:: WRITTEN EXERCISE ::
Shift each answer coordinate in the data below by adding 127 to every number, then write out all the lines again with the requests included. Omit the pictures.

:: Records about locating elements on screens ::
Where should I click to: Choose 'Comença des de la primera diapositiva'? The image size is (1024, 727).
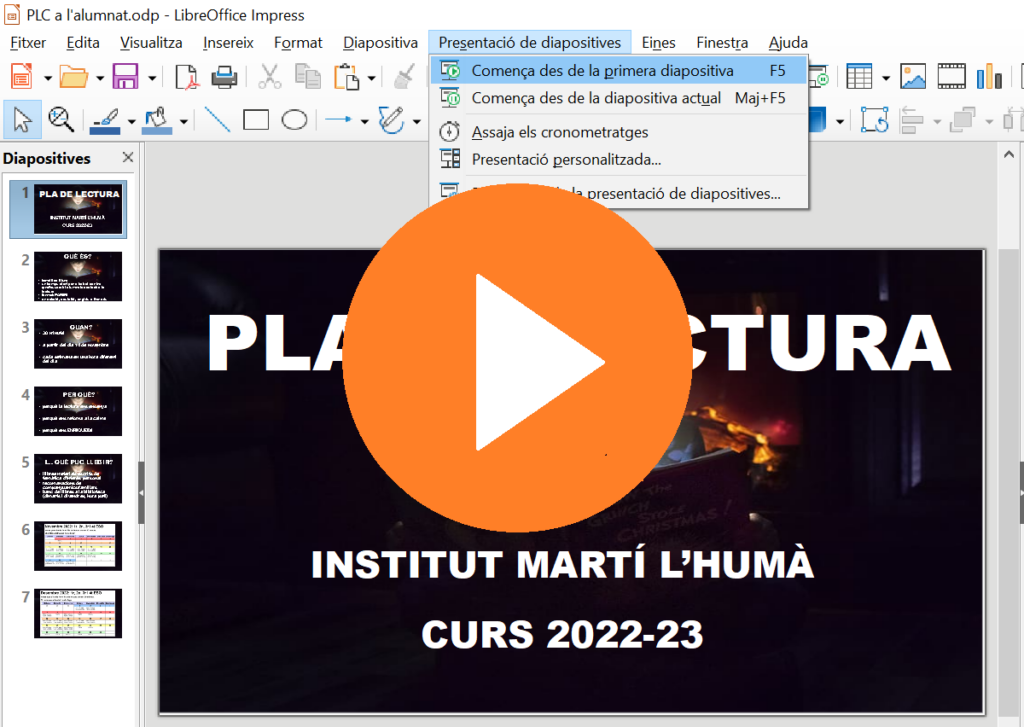602,71
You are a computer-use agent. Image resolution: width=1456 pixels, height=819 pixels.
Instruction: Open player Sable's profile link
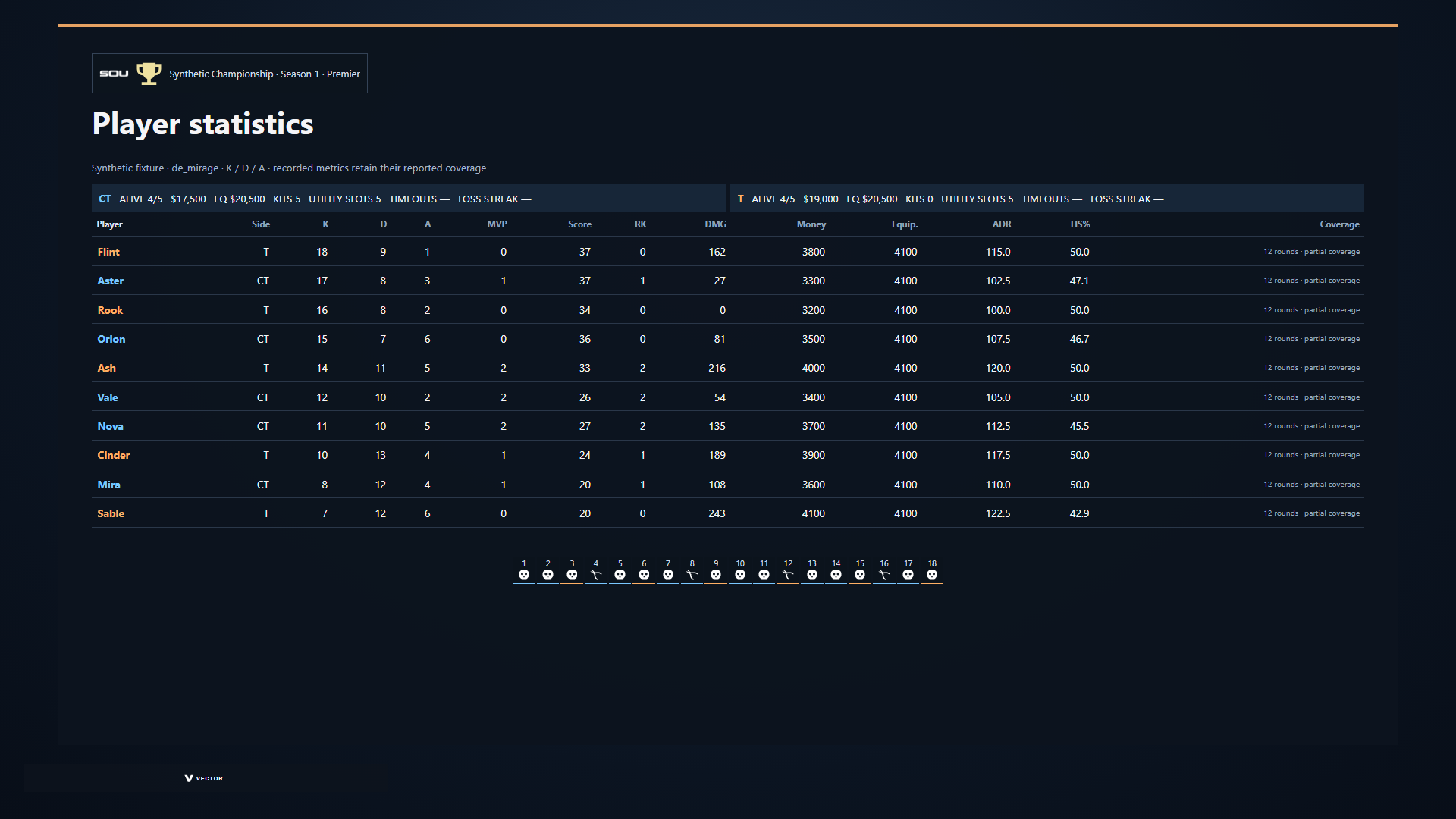(x=111, y=513)
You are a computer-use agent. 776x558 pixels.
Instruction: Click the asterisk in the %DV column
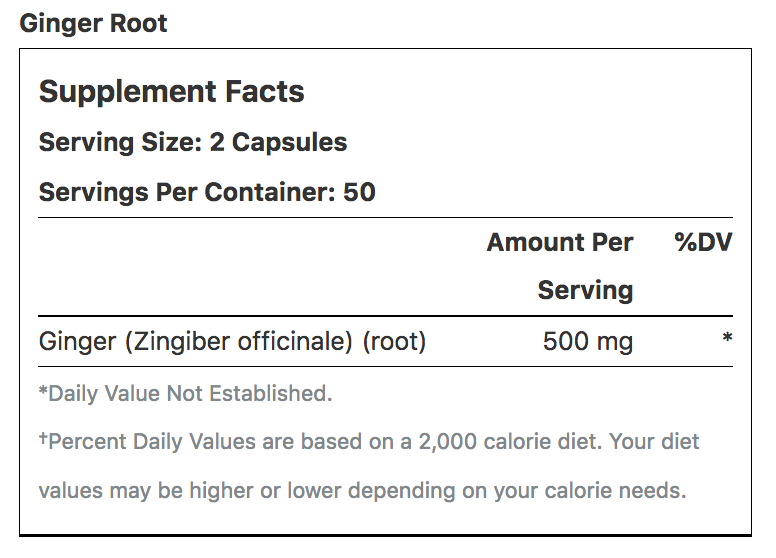coord(727,338)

:: TASK RESULT ::
Where should I click to: Choose 'Comença des de la primera diapositiva'? The image size is (1024, 727).
729,198
You are a computer-use agent. Image resolution: width=1456 pixels, height=819 pixels.
Instruction: Open player Sable's profile link
(x=238, y=640)
You are a computer-use agent. 776x558 pixels.
Instruction: Click the asterisk in the %DV column
coord(854,465)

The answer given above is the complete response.